As for the time for which I long on a regular basis – there’s just never enough! Time to do more things I need to do, time for more of what I want to do, time to be with the people I want to spend time with. Some days it’s tough even just finding time to try to figure those three things out. Is that another impossible wish? Is constantly feeling like I am running out of time just another one of those weird but commonly experienced parts of grief? I don't remember being quite this obsessed with the concept of - or desperate for - time before my dad went on ahead. Like a lot of things these days, I’m just not sure where this is coming from. I guess I need more time for contemplation, too.
Another grief-centered blogger, Kara L.C. Jones, also known as Mother Henna, recently wrote this in a blog about grief …
The cliche says, "Time heals all wounds." But most bereaved [people] I've worked with over the years don't really find this to be true. It might be closer to the truth to say something like: time gives us the opportunity to look at grief from all sides and integrate what we discover in the exploration of various perspectives.
We can think about this idea creatively. If you were an artist and had an object or model you wanted to work with to create a new piece, what would you do? Well, whether you are sketching, painting, sculpting, or doing photography, you'd probably want to create as much opportunity as possible to explore all possible perspectives on that object or model. You'd want to look at it from all side. Find the best light, best position, a good angle. If you are truly practicing your art, you'll want to see the worst light, most off balance position, and the ugliest angle, too. You'll want to see all the perspectives in between those two extremes also.
Why? Well, it isn't that artists are wasting time. It isn't that they are being difficult to work with or procrastinating on doing the "real" work. It isn't that they are avoiding the "finished" product. Rather they are exercising their skills. They are working their artistic visioning muscles. They are living a practice, not a perfect! And they are getting a handle on the scope of the object or model, finding the edges, integrating an understanding of what they see and how they can create from what they see.

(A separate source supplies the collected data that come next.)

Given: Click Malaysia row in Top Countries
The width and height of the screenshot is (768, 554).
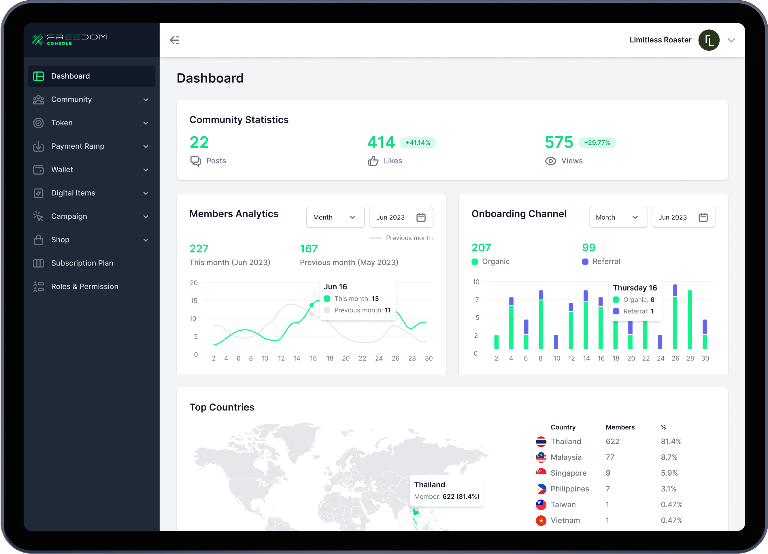Looking at the screenshot, I should coord(566,457).
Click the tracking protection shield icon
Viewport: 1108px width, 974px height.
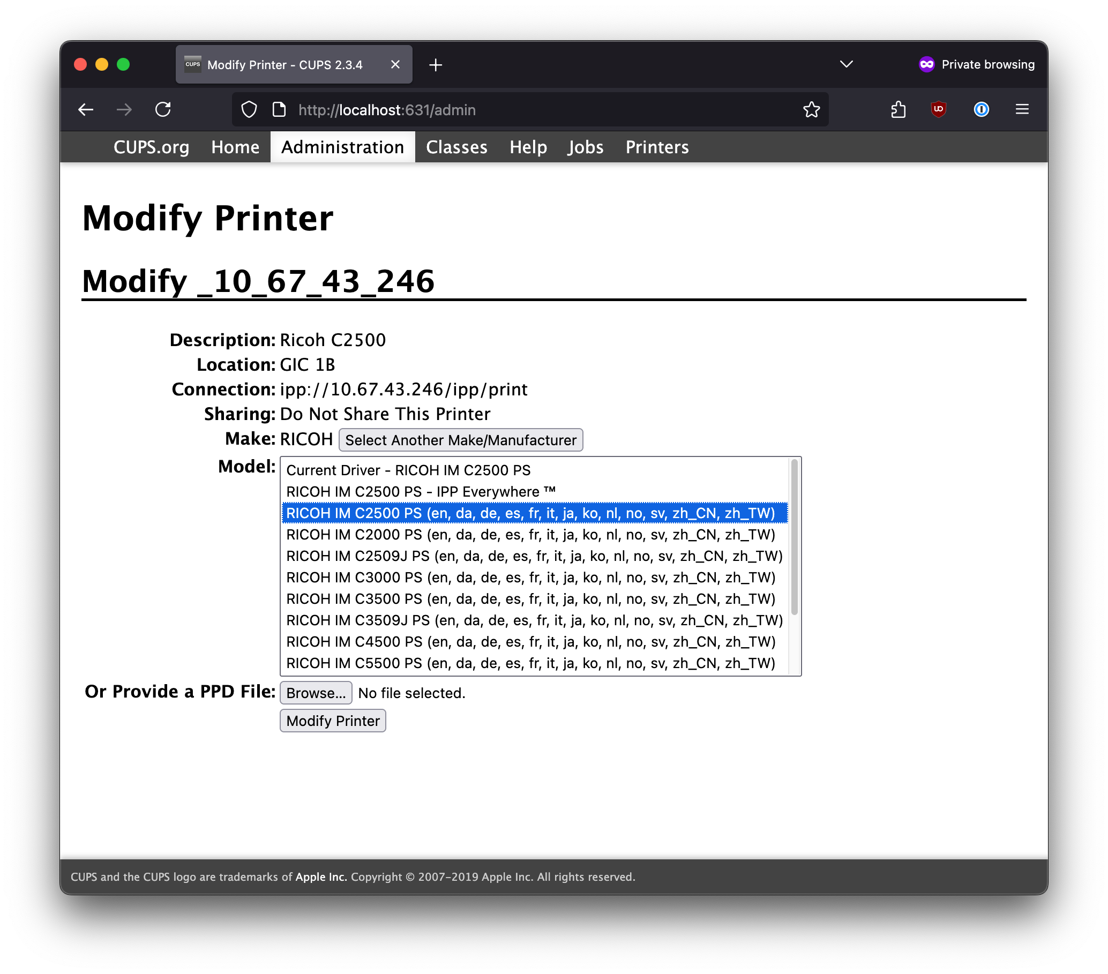pos(249,110)
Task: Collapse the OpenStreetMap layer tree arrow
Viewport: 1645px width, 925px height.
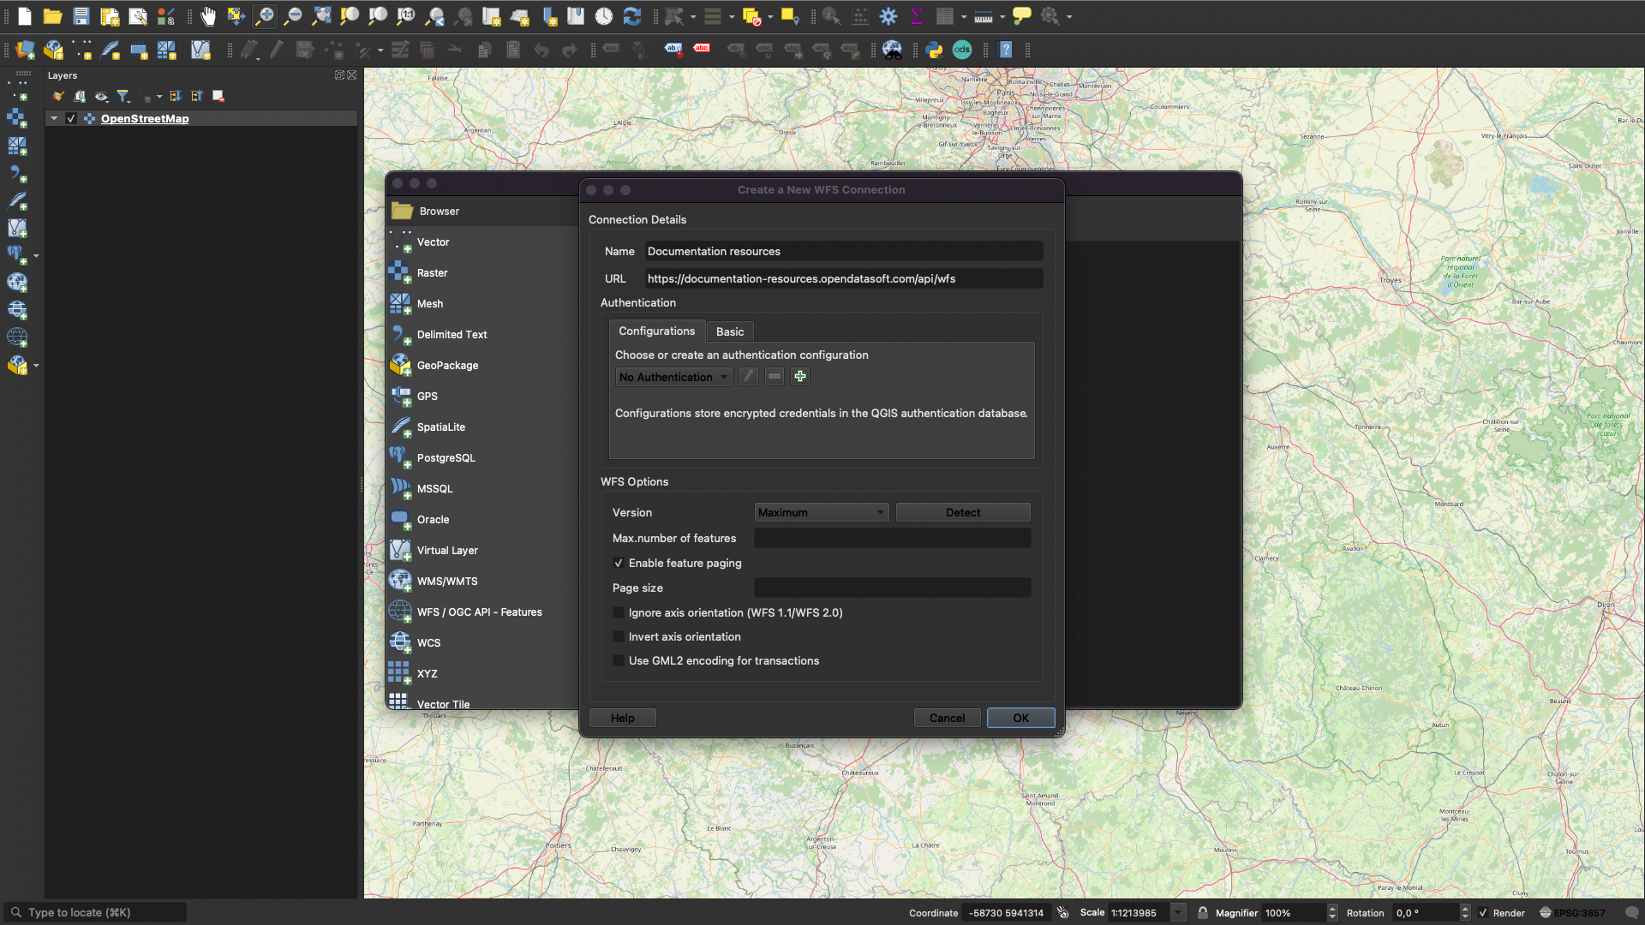Action: pyautogui.click(x=54, y=119)
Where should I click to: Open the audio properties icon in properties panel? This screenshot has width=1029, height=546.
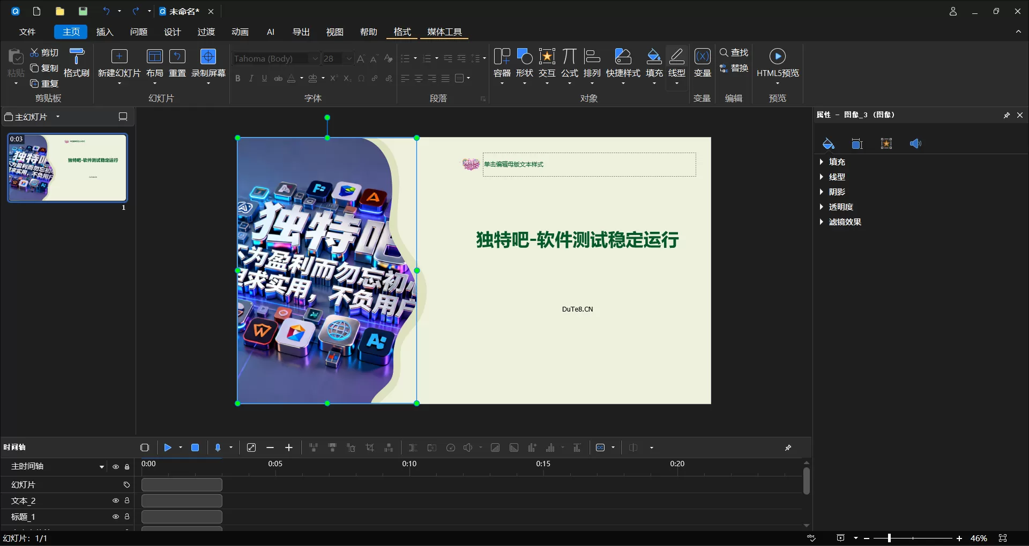coord(915,143)
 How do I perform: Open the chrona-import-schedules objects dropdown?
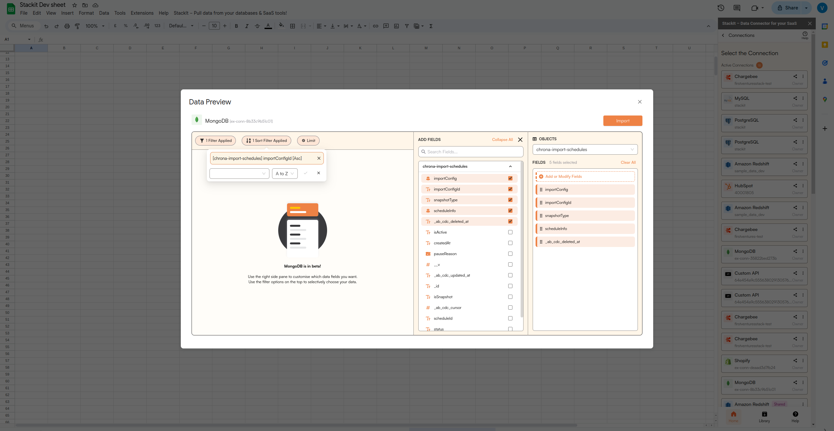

What if we were to do this with grief instead of trying to "get over it" or "heal it" or "get better" as if grief were a germ based sickness we were trying to get rid of?!? What if instead of avoiding the shattering of our hearts, just what if, instead, we were to pour ourselves a cuppa and have a good long look at grief?!? What if we were willing to stand on our heads to look at it upside down? What if we climbed high up on a ladder to look down at it? What if we closed our eyes and used only our fingertips to explore the shape of grief? What if we purposely looked for the best lighting, position, and angle from which to film grief? What if we purposely looked for the worst lighting, most off balance positioning, and the ugliest angle from which to photograph grief? Might we then be finding ways to approach living life after grief in a heart-full way instead of living a life of avoidance? We could be discovering new ways to integrate all that has happened instead of trying to "get over it" with some false hopes of "returning to normal" -- as if it were possible to return to being exactly the person you were before experiencing loss!?! If we take this exploratory path instead, we actively start living a practice of permission, giving ourselves opportunity to look at grief from all sides as a way to begin to integrate all that has happened to us. At the very least, we are approaching grief in an active way instead of sitting back hoping against hope that the cliche is true and time alone will heal all wounds.
Well said, Mother Henna. I’m so glad I found the time to read it.